*Data shown*
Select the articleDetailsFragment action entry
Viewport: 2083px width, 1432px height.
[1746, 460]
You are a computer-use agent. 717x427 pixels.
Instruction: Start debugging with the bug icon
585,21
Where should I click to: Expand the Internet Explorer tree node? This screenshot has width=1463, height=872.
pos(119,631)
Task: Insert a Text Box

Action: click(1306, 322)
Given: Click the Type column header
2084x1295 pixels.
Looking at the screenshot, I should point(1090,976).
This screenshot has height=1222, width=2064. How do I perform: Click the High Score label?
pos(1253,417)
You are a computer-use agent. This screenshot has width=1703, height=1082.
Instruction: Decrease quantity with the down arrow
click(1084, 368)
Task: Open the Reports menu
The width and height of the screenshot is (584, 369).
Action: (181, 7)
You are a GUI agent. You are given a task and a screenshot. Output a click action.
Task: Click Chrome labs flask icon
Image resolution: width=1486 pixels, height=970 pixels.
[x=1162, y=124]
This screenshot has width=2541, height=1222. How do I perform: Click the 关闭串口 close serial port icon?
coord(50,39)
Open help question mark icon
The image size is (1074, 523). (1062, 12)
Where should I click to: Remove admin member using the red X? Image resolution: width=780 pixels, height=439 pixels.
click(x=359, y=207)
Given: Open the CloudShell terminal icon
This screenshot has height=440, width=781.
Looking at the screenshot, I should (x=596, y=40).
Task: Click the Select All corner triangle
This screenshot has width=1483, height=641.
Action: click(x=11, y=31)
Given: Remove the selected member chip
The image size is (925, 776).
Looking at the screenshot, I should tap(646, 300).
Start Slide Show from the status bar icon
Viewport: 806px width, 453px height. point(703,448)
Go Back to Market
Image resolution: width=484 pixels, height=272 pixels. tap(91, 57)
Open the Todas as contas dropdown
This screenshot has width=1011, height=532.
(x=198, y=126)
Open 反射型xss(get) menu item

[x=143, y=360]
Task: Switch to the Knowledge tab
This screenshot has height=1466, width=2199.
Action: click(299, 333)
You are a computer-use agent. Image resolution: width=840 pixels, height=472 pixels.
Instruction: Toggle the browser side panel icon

*The problem*
Would you restate the material above word for word?

*Result for this task*
Select the articleDetailsFragment action entry
Viewport: 2083px width, 1432px height.
[1746, 460]
You are a computer-use agent. 717x427 pixels.
Instruction: Start debugging with the bug icon
585,21
Where should I click to: Expand the Internet Explorer tree node? This screenshot has width=1463, height=872.
pos(119,631)
Task: Insert a Text Box

Action: click(1306, 322)
Given: Click the Type column header
2084x1295 pixels.
Looking at the screenshot, I should point(1090,976).
This screenshot has height=1222, width=2064. How do I perform: Click the High Score label?
pos(1253,417)
You are a computer-use agent. This screenshot has width=1703, height=1082.
Instruction: Decrease quantity with the down arrow
click(1084, 368)
Task: Open the Reports menu
The width and height of the screenshot is (584, 369).
Action: (181, 7)
You are a GUI agent. You are given a task and a screenshot. Output a click action.
Task: Click Chrome labs flask icon
Image resolution: width=1486 pixels, height=970 pixels.
[x=1162, y=124]
This screenshot has width=2541, height=1222. How do I perform: Click the 关闭串口 close serial port icon?
coord(50,39)
Open help question mark icon
The image size is (1074, 523). (1062, 12)
Where should I click to: Remove admin member using the red X? Image resolution: width=780 pixels, height=439 pixels.
click(x=359, y=207)
Given: Open the CloudShell terminal icon
This screenshot has height=440, width=781.
Looking at the screenshot, I should (x=596, y=40).
Task: Click the Select All corner triangle
This screenshot has width=1483, height=641.
Action: click(x=11, y=31)
Given: Remove the selected member chip
The image size is (925, 776).
Looking at the screenshot, I should tap(646, 300).
Start Slide Show from the status bar icon
Viewport: 806px width, 453px height. point(703,448)
Go Back to Market
Image resolution: width=484 pixels, height=272 pixels. tap(91, 57)
Open the Todas as contas dropdown
This screenshot has width=1011, height=532.
(x=198, y=126)
Open 反射型xss(get) menu item

[x=143, y=360]
Task: Switch to the Knowledge tab
This screenshot has height=1466, width=2199.
Action: click(299, 333)
You are a computer-use agent. Image resolution: width=840 pixels, height=472 pixels.
Instruction: Toggle the browser side panel icon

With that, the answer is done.